Linus Torvalds wrote:
>
> In article <392C0AC4.7794EC3F@colorfullife.com>,
> Manfred Spraul <manfreds@colorfullife.com> wrote:
> >
> >I'm still testing our memory allocators, and I added a per-cpu linked
> >list for order==0 to page_alloc:
>
> Manfred, if you _really_ want to speed up the buddy allocator on an SMP
> machine, there's a much simpler way: make sure that the
> "test_and_change_bit()" thing is not run with the "lock" prefix.
>
Around 45 cpu ticks faster:
P II:
before: 631
without "lock;" 586
without "lock;", and with a per-cpu list: 385
One gfp/free contains 2 superflous "lock;" cycles
But the per-cpu list hits saves 200 cpu cycles, and it avoids touching
the spinlock - no cache line trashing.
But I'm mainly collecting stats:
* during kernel compile, 99.6% of all allocations were single page
allocs, and the rest were 2 pages.

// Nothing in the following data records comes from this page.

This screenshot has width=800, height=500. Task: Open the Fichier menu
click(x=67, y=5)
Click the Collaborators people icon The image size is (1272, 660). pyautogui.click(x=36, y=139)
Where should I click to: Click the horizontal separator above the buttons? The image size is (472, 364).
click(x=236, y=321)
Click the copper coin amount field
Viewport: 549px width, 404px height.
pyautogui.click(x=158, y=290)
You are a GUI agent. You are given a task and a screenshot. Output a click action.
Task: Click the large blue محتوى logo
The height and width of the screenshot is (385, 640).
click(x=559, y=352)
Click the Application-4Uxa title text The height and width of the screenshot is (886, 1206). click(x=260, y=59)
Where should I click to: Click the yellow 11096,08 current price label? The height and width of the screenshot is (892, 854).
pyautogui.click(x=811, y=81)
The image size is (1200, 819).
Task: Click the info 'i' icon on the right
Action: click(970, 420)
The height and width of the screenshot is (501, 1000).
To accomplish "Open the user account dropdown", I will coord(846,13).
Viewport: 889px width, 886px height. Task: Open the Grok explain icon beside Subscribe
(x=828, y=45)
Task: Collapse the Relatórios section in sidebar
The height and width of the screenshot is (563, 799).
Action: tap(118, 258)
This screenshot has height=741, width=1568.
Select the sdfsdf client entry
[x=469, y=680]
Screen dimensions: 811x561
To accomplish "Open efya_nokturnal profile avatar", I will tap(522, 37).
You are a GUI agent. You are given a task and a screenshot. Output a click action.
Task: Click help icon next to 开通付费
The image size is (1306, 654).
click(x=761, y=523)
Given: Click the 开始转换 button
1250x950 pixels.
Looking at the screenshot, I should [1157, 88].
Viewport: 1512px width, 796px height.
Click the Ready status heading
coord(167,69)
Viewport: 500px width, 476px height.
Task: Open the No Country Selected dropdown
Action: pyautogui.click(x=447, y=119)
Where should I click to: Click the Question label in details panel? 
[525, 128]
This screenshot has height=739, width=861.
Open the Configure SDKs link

An 8 entry (per cpu) list optimized ~
30% of all allocations.
* Web serving a static page generates 99% hits, but they probably come
from getname().
--> first we should decide if getname() can use kmalloc(), then I'll
retest the gfp changes.
* using kmalloc(PAGE_SIZE) for getname() might be dangerous: kmalloc()
internally calls gfp(order==1).
Perhaps we should modify the slab allocator:
* kmalloc(PAGE_SIZE) should internally use gfp(order==0)
* if a slab contains only one entry, then both bufctl and slab structure
are superflous: there cannot be an internal fragmentation, a simple
single linked list is sufficient, the pointers could be stored somewhere
in "struct page"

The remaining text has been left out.